ABOUT THIS EXERCISE: Please state how many lines in the records contain the string "each", with no words besides the number.

SUPPLIED RECORDS:
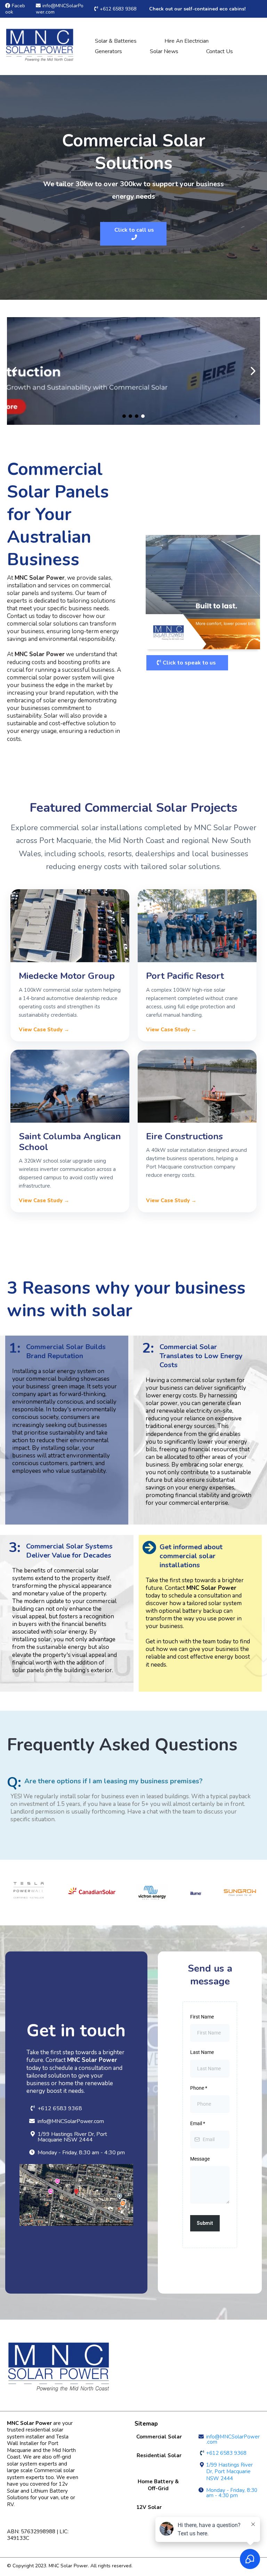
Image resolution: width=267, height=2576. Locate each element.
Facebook (15, 8)
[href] (76, 2195)
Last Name (202, 2052)
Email (197, 2123)
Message (200, 2159)
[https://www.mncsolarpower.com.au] (40, 46)
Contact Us (219, 51)
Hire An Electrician (186, 41)
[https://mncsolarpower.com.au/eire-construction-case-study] (133, 371)
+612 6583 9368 (118, 9)
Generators (108, 51)
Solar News (164, 51)
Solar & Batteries (116, 41)
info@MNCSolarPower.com (59, 8)
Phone (198, 2088)
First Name (202, 2017)
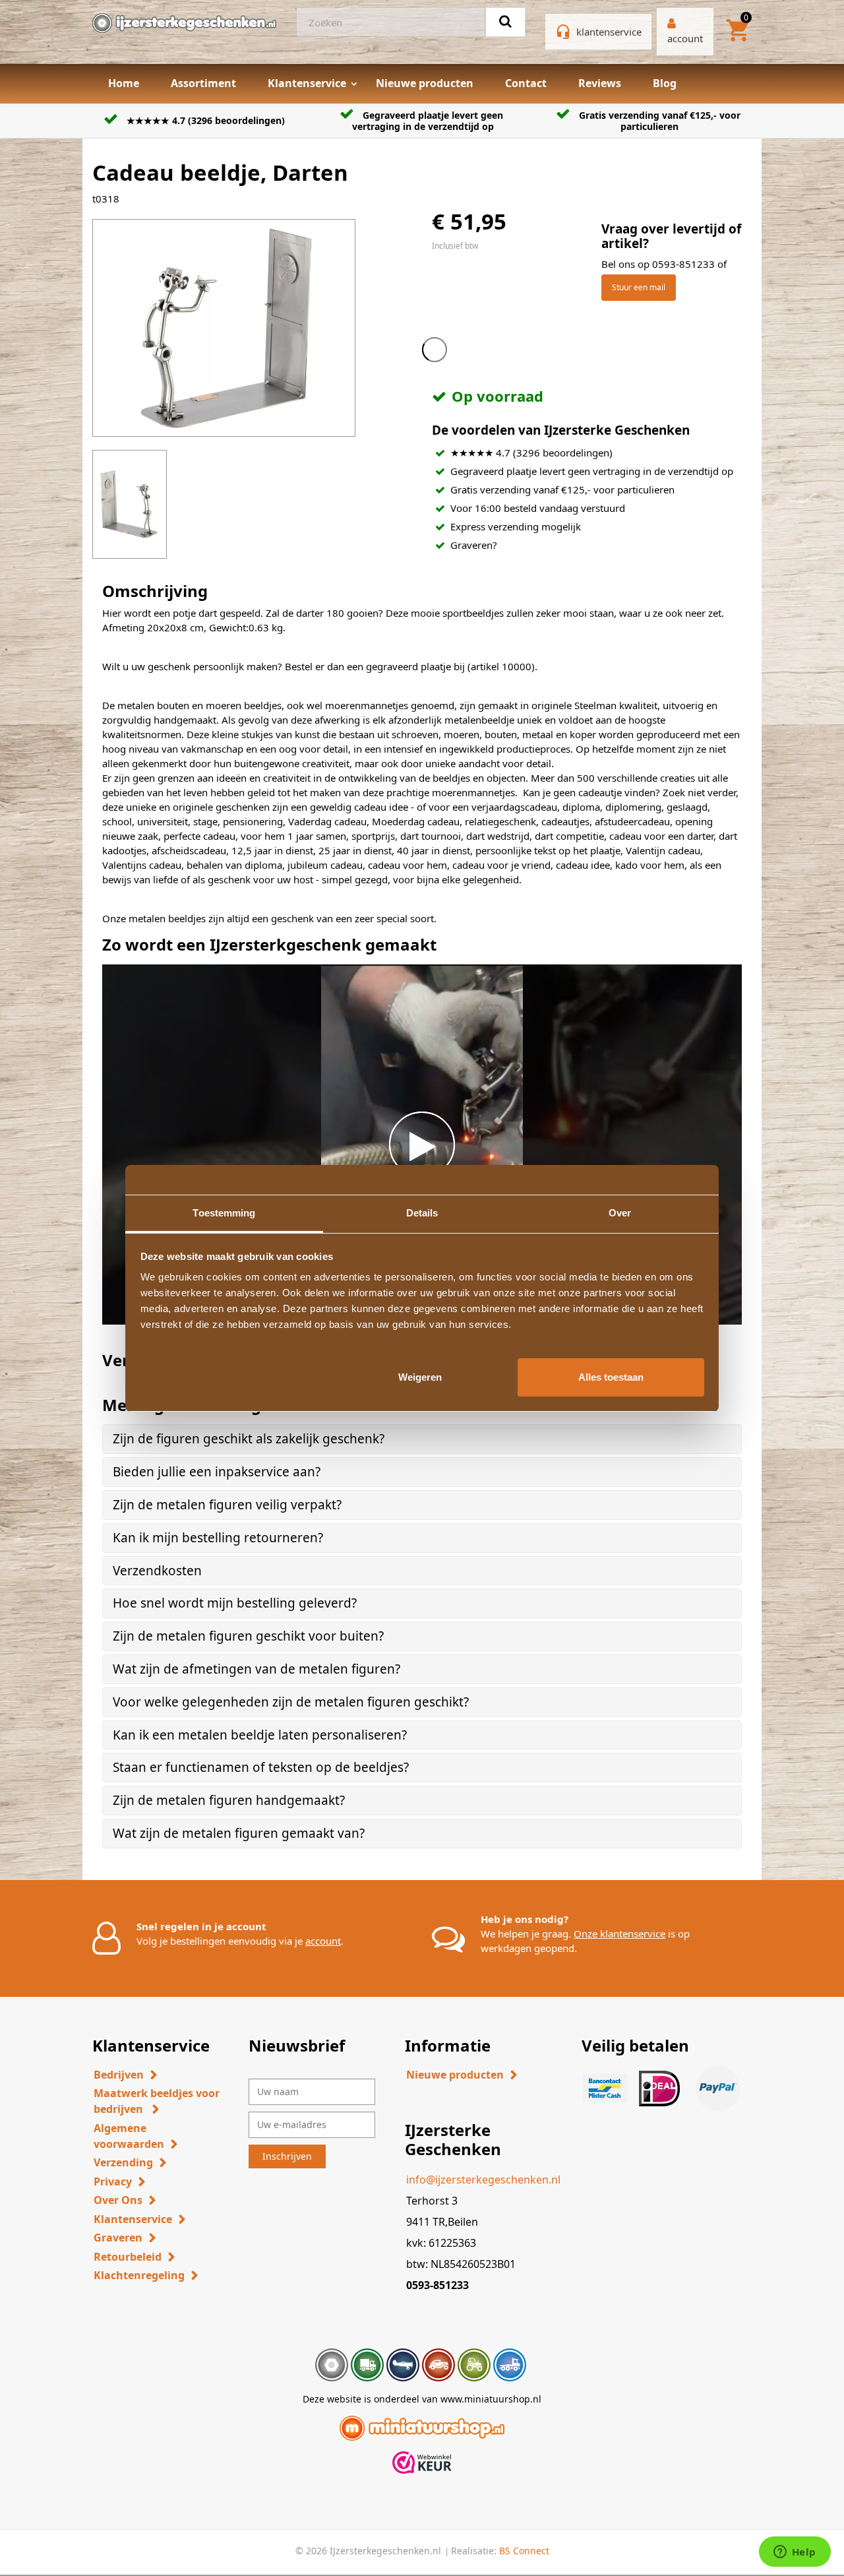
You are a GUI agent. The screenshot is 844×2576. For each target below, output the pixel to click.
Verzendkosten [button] (157, 1570)
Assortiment (203, 83)
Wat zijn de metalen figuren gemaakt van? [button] (239, 1833)
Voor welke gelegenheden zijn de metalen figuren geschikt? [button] (291, 1702)
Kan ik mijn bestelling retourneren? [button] (218, 1537)
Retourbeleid (128, 2256)
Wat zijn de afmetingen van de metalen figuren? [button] (256, 1669)
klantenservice (609, 31)
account (323, 1940)
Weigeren (420, 1376)
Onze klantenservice (619, 1933)
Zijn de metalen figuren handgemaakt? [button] (229, 1800)
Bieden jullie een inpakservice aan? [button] (216, 1471)
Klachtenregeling (139, 2275)
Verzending (123, 2162)
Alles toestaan (611, 1376)
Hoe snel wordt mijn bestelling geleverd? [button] (235, 1603)
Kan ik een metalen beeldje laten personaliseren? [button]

EXERCISE ANSWER: 2